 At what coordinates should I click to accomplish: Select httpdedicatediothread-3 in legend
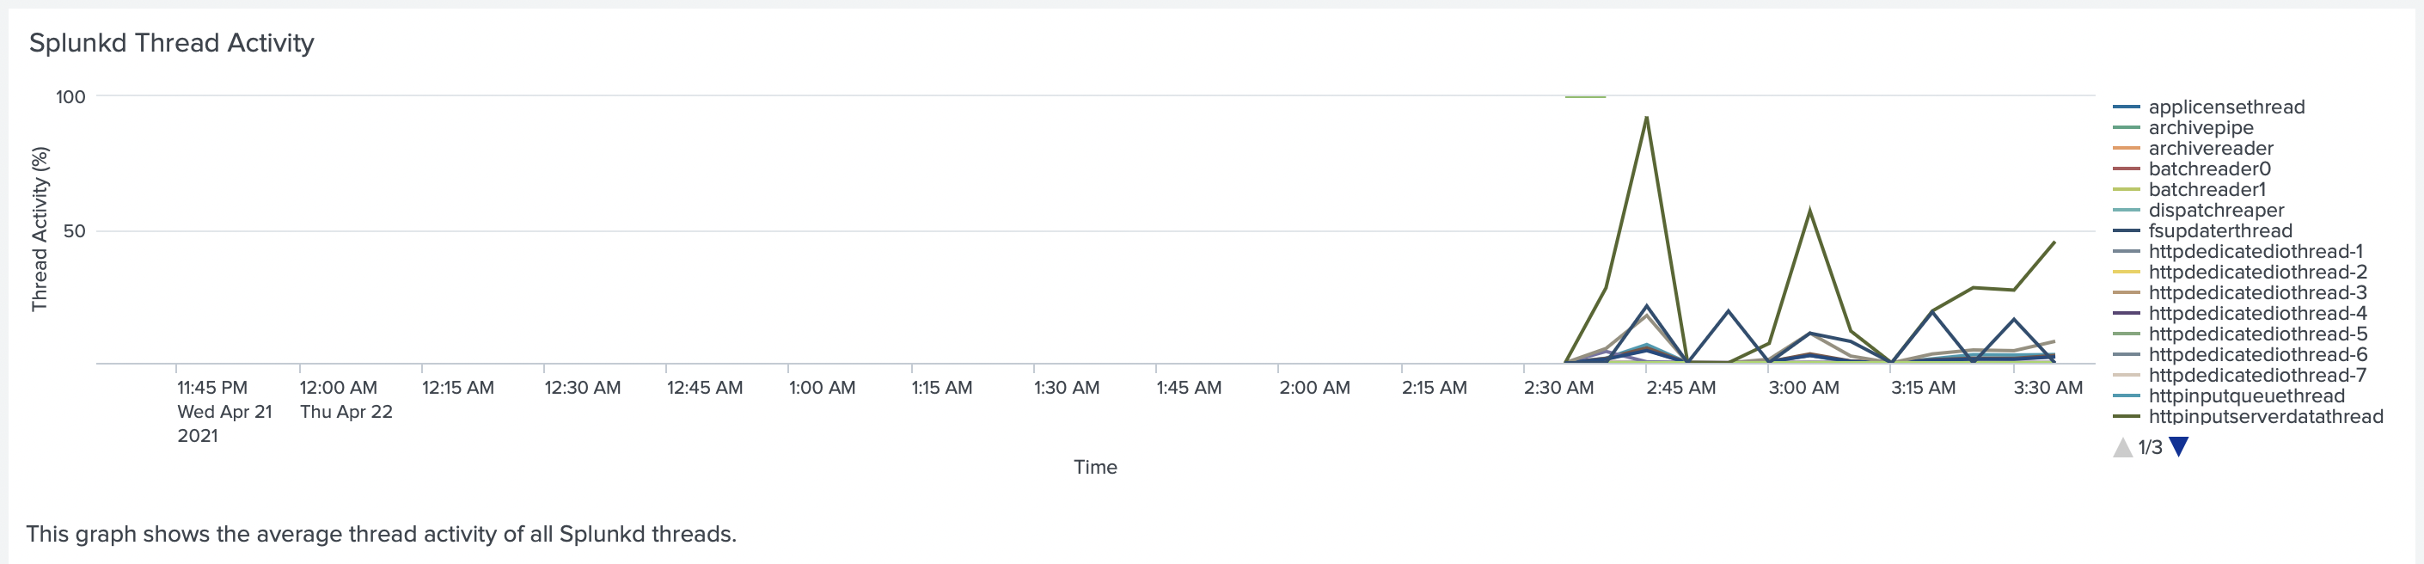(x=2257, y=294)
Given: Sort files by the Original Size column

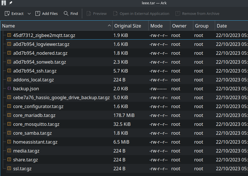Looking at the screenshot, I should click(128, 26).
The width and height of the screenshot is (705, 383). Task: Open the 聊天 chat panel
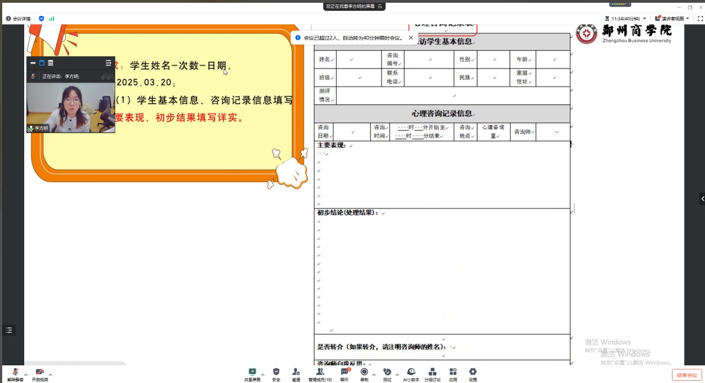pos(345,373)
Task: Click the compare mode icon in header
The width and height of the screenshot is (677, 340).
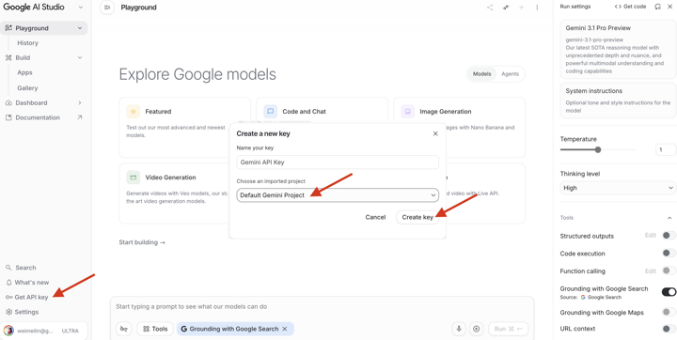Action: point(506,8)
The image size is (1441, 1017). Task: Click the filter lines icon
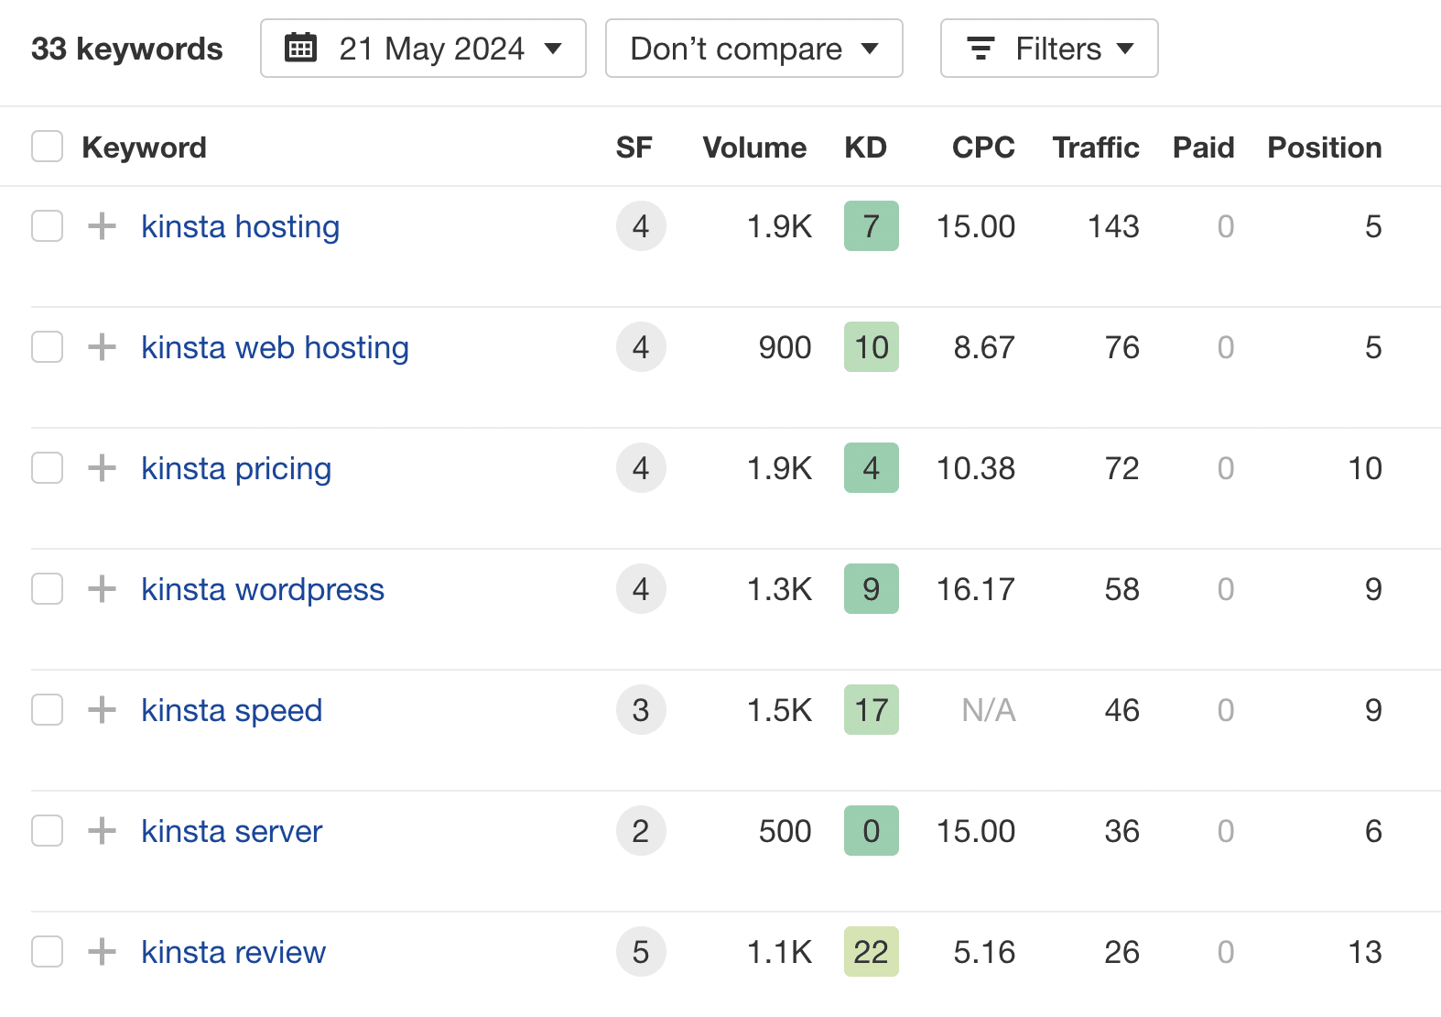click(x=981, y=49)
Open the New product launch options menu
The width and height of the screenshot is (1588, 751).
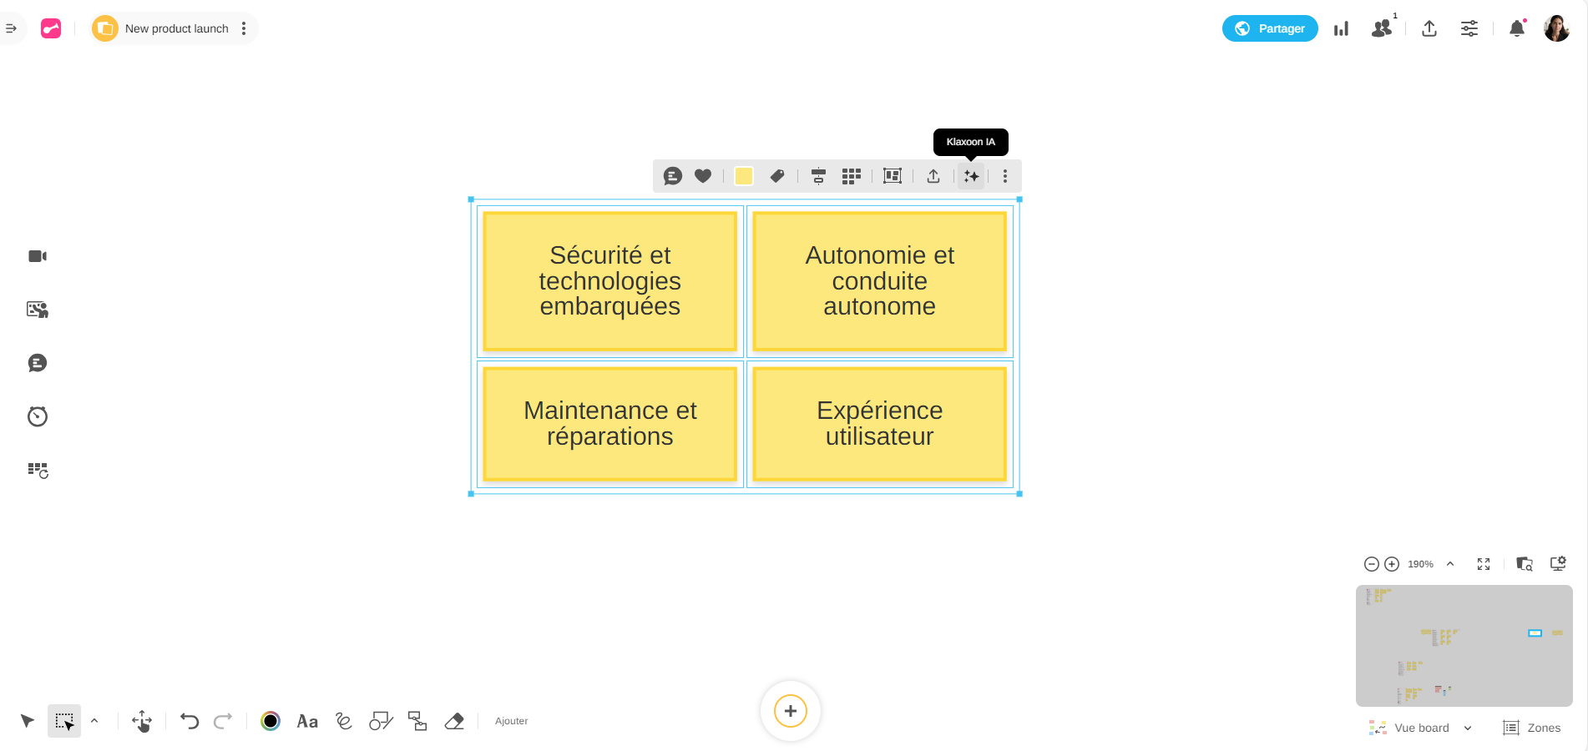pos(244,28)
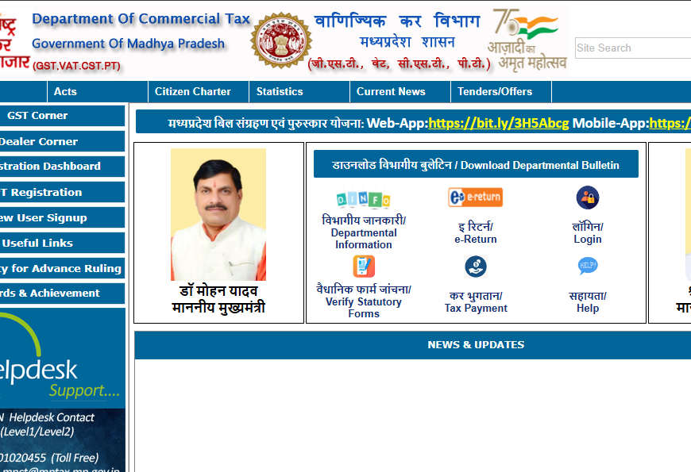Open Useful Links in the sidebar

pyautogui.click(x=37, y=243)
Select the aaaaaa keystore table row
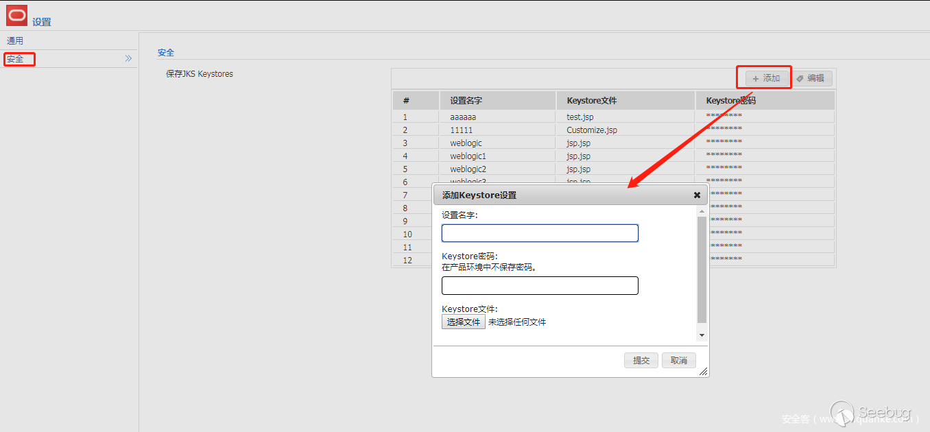930x432 pixels. tap(463, 117)
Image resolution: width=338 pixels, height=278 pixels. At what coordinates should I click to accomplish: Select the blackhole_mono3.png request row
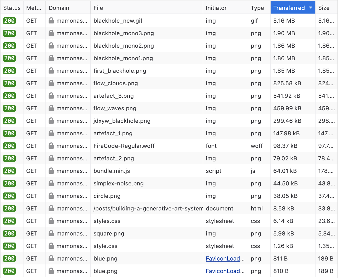point(124,33)
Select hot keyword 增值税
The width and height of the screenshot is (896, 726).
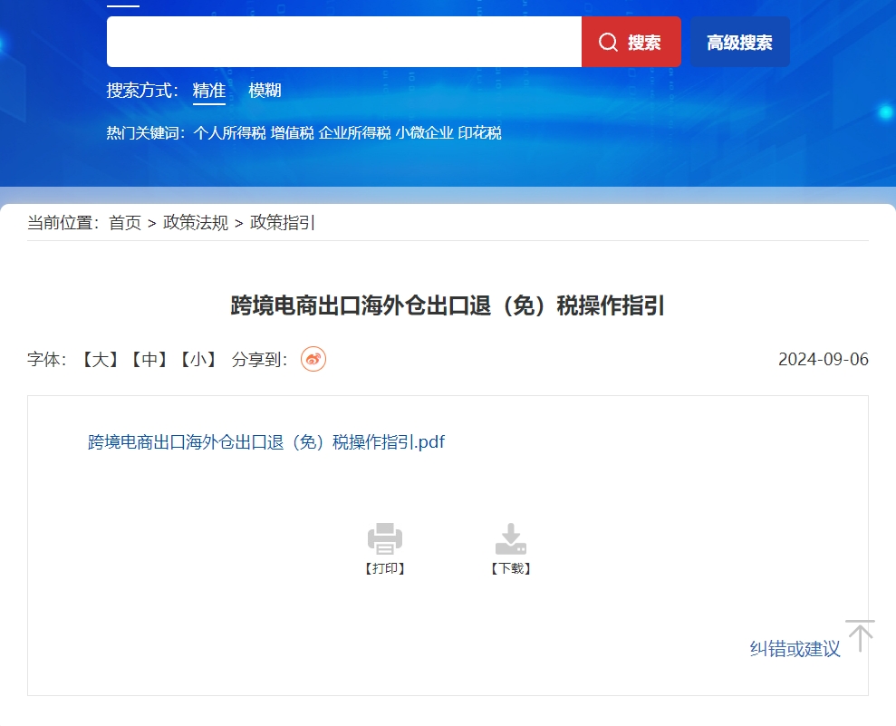[x=292, y=133]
---
Your assignment: Set down the material above word for word and skip its pictures.

Answer below:
 At what coordinates should I click to accomplish: Select httpdedicatediothread-3 in legend
(x=2257, y=294)
Given: Sort files by the Original Size column

Looking at the screenshot, I should click(128, 26).
The width and height of the screenshot is (705, 383). Task: Open the 聊天 chat panel
pos(345,373)
Task: Click the compare mode icon in header
The width and height of the screenshot is (677, 340).
Action: point(506,8)
The image size is (1441, 1017). Task: Click the filter lines icon
click(x=981, y=49)
Open the New product launch options menu
The width and height of the screenshot is (1588, 751).
pos(244,28)
Open Useful Links in the sidebar

pyautogui.click(x=37, y=243)
Select the aaaaaa keystore table row
930x432 pixels. tap(463, 117)
Image resolution: width=338 pixels, height=278 pixels. At what coordinates should I click to accomplish: Select the blackhole_mono3.png request row
point(124,33)
Select hot keyword 增值税
The width and height of the screenshot is (896, 726).
[x=292, y=133]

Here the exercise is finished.